The Eisenstein series $\mathbb{G}_2$ is given by $$\mathbb{G}_2(z) = -\frac{1}{24} + \sum_{n=1}^\infty \sigma_1(n) q^n$$ with $q=e^{2\pi i z}$ and $$\sigma_1(n):=\sum_{d\mid n} d$$ for $n\in\mathbb N$. That's why some authors define $\sigma_1(0):=-\frac{1}{24}$, since then $\mathbb{G}_2(z)$ reads as $$\mathbb{G}_2(z) = \sum_{n=0}^\infty \sigma_1(n) q^n.$$
As you may already know the sum of all natural numbers is $-\frac{1}{12}$.
If we apply our definition of $\sigma_1(n)$ to $n=0$ we get $$\sigma_1(0)=\sum_{d\mid 0} d = \sum_{d=1}^\infty d=-\frac{1}{12}.$$ So in this case the definition of $\sum_{d=1}^\infty d=-\frac{1}{12}$ is inappropriate by a factor of two (we'd rather have $-\frac{1}{24}$ here).
In math I'm used to the principle that everything goes well together. Here it doesn't. Do you have explanations for that? Can this issue be fixed somehow?

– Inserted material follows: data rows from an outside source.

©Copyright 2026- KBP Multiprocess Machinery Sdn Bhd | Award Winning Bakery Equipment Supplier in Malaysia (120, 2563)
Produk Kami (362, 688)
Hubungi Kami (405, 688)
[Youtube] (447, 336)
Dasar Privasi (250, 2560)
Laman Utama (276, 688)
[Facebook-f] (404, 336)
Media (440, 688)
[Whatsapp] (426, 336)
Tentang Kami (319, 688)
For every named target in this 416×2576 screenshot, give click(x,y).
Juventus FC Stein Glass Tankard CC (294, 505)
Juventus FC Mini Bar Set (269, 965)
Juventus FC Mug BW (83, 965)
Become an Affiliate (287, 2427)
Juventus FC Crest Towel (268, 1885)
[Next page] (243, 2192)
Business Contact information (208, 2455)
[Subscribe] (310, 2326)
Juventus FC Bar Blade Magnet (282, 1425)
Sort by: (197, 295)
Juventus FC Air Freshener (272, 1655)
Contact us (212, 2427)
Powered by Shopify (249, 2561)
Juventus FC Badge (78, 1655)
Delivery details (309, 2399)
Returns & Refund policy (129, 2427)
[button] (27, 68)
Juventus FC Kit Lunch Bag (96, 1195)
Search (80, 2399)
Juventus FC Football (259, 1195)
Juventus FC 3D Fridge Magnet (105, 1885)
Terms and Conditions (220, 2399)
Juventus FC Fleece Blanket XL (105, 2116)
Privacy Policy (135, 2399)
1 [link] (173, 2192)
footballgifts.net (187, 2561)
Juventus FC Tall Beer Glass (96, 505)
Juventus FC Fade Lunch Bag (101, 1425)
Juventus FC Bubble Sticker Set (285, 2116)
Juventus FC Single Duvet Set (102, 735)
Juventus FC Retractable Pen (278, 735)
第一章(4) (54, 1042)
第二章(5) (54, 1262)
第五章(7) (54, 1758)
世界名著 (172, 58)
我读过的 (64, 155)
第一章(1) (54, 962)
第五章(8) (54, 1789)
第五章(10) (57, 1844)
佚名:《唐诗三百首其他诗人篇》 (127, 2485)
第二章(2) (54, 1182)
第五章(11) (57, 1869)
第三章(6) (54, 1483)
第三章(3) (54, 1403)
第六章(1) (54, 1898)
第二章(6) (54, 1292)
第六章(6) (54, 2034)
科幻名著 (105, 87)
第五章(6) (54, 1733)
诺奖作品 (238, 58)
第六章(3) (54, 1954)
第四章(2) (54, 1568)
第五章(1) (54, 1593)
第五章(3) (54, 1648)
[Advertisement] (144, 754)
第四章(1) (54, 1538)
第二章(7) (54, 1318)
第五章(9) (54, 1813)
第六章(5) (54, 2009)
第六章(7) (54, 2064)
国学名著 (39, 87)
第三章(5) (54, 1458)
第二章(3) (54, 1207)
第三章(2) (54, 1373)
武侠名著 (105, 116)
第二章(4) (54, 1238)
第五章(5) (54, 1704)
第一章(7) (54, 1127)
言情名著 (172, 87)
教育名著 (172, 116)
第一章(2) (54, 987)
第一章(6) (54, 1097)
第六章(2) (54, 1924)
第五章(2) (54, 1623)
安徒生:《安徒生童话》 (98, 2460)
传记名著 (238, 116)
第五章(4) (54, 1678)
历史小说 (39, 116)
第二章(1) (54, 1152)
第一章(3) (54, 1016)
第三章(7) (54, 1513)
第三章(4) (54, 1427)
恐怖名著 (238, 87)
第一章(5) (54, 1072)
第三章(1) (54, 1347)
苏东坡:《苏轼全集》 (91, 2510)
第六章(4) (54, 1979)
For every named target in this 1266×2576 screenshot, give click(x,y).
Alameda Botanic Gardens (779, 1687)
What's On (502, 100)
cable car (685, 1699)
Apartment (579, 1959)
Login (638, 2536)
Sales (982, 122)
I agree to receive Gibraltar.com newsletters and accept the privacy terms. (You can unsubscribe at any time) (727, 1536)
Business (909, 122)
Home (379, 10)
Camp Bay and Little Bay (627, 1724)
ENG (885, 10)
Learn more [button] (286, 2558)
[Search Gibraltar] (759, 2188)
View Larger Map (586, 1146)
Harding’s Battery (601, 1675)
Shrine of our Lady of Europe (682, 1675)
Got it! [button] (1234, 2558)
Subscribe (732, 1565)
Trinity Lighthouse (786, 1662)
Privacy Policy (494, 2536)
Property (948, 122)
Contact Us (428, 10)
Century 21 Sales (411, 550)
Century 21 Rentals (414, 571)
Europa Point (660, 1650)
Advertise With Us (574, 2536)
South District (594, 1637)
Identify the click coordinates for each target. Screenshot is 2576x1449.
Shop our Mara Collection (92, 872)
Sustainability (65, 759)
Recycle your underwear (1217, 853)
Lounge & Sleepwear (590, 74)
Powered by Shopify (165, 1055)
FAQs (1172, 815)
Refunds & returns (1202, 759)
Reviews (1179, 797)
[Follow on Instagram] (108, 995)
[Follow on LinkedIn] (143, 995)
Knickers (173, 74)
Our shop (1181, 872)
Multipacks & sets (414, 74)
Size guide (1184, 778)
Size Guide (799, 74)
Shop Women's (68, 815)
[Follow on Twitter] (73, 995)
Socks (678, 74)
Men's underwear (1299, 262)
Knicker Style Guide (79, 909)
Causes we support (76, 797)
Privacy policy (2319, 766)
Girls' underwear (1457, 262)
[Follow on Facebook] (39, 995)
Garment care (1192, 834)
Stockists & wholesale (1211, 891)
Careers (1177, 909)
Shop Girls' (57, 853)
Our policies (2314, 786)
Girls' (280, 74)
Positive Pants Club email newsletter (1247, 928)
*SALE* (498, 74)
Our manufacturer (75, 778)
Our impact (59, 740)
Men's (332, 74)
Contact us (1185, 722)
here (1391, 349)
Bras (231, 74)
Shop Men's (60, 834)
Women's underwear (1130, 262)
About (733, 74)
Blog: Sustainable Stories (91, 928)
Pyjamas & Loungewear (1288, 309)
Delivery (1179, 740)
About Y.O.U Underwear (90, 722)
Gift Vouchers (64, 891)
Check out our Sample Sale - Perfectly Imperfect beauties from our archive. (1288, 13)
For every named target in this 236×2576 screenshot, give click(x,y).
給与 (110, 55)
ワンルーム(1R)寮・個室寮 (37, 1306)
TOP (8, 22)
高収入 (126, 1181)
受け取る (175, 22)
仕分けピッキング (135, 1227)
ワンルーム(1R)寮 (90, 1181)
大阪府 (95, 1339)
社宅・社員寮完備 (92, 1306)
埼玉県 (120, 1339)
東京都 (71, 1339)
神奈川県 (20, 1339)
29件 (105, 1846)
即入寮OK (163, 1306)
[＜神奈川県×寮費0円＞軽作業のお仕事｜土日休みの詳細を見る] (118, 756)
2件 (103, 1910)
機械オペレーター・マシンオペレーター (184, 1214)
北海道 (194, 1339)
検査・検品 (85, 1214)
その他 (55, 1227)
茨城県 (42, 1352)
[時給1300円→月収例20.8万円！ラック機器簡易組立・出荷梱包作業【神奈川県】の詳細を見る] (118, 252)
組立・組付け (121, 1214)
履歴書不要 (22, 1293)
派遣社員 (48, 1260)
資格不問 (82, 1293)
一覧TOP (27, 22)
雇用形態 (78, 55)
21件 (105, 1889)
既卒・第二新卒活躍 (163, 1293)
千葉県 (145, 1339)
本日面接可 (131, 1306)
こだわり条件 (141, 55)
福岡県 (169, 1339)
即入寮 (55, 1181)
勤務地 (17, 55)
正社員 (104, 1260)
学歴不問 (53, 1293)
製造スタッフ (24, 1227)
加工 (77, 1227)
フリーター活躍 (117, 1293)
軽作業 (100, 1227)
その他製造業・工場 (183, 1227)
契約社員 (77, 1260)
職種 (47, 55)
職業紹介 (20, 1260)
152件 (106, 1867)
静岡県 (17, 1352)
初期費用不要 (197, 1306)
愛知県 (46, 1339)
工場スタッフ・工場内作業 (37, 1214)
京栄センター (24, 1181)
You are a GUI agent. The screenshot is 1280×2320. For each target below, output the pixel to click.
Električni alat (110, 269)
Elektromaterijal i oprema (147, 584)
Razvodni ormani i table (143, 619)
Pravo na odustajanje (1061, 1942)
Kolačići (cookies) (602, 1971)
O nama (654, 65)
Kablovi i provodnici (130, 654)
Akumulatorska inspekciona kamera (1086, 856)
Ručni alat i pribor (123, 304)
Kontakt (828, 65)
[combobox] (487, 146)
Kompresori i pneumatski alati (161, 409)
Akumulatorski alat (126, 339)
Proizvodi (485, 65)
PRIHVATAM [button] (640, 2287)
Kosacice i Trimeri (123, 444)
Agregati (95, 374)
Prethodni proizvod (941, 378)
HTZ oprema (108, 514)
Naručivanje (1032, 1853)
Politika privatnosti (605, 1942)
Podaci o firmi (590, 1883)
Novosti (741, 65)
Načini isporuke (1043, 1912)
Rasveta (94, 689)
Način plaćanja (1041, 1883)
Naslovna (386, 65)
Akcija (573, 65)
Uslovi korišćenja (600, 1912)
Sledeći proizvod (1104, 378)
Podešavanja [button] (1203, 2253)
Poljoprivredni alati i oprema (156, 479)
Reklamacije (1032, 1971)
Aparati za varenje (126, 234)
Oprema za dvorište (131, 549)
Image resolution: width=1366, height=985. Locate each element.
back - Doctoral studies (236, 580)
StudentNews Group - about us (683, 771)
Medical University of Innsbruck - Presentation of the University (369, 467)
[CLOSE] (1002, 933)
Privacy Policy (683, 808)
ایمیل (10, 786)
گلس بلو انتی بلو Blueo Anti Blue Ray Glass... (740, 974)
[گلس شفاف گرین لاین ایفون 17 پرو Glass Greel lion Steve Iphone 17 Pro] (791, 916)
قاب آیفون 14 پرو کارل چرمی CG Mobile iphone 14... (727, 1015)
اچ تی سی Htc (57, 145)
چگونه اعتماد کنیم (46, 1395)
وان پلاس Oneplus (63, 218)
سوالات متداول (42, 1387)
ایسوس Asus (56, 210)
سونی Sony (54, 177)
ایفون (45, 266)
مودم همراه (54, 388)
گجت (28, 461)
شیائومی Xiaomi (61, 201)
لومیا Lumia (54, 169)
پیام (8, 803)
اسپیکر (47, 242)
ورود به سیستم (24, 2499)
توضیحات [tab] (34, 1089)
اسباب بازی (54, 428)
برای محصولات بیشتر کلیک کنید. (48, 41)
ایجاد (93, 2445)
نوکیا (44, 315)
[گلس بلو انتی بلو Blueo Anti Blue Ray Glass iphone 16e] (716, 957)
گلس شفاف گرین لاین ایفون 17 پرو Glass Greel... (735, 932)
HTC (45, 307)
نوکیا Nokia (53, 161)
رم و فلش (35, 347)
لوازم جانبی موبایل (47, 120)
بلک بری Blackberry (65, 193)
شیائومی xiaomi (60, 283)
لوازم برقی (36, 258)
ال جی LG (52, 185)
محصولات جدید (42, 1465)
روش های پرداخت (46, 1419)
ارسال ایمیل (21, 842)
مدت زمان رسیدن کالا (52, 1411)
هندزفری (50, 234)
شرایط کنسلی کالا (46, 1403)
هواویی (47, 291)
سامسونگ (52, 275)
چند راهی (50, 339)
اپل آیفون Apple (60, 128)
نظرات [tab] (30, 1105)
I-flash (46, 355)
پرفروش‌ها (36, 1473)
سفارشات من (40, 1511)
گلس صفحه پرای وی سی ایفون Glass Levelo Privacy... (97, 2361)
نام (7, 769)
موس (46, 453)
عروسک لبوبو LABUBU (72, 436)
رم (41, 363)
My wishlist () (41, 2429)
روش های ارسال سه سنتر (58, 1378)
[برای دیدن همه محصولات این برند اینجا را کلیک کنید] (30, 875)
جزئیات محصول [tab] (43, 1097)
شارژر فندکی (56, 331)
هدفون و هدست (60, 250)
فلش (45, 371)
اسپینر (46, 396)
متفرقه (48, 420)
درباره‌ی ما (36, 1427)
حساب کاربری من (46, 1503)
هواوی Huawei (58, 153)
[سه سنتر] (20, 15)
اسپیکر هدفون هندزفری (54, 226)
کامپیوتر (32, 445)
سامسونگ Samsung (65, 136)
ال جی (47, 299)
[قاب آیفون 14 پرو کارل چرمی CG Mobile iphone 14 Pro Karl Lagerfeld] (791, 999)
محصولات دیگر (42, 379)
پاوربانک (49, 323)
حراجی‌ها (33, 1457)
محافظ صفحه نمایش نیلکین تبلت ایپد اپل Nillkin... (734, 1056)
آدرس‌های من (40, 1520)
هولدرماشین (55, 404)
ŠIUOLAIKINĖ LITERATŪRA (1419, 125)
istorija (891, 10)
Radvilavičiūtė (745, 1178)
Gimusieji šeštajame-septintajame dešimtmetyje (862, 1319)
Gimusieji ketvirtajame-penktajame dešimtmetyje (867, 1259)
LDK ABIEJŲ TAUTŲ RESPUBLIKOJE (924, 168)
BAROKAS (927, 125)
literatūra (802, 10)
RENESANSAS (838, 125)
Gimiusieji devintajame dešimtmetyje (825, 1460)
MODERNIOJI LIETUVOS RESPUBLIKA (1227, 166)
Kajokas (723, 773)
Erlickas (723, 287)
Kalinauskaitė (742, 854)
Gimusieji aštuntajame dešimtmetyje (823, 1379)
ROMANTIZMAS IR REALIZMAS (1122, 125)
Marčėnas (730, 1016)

Here's the result I came up with. We re-define $\sigma_1(n)$ as: $$\sigma_1(n) := \frac{1}{2}\sum_{d|n}d+\frac{n}{d}$$ Note that this definition preserves the original function since $\frac{n}{d}$ is another divisor and we compensate for adding each divisor twice by dividing the result by 2. Now, evaluating for 0 gives: $$\sigma_1(0) = \frac{1}{2}\sum_{d|0} d+\frac{0}{d} = \frac{1}{2}\sum_{d=1}^{\infty}d = -\frac{1}{24}$$ For being in a situation where rigour is practically impossible, I think this works out alright and it does offer pleasant results. I hope you find it satisfactory.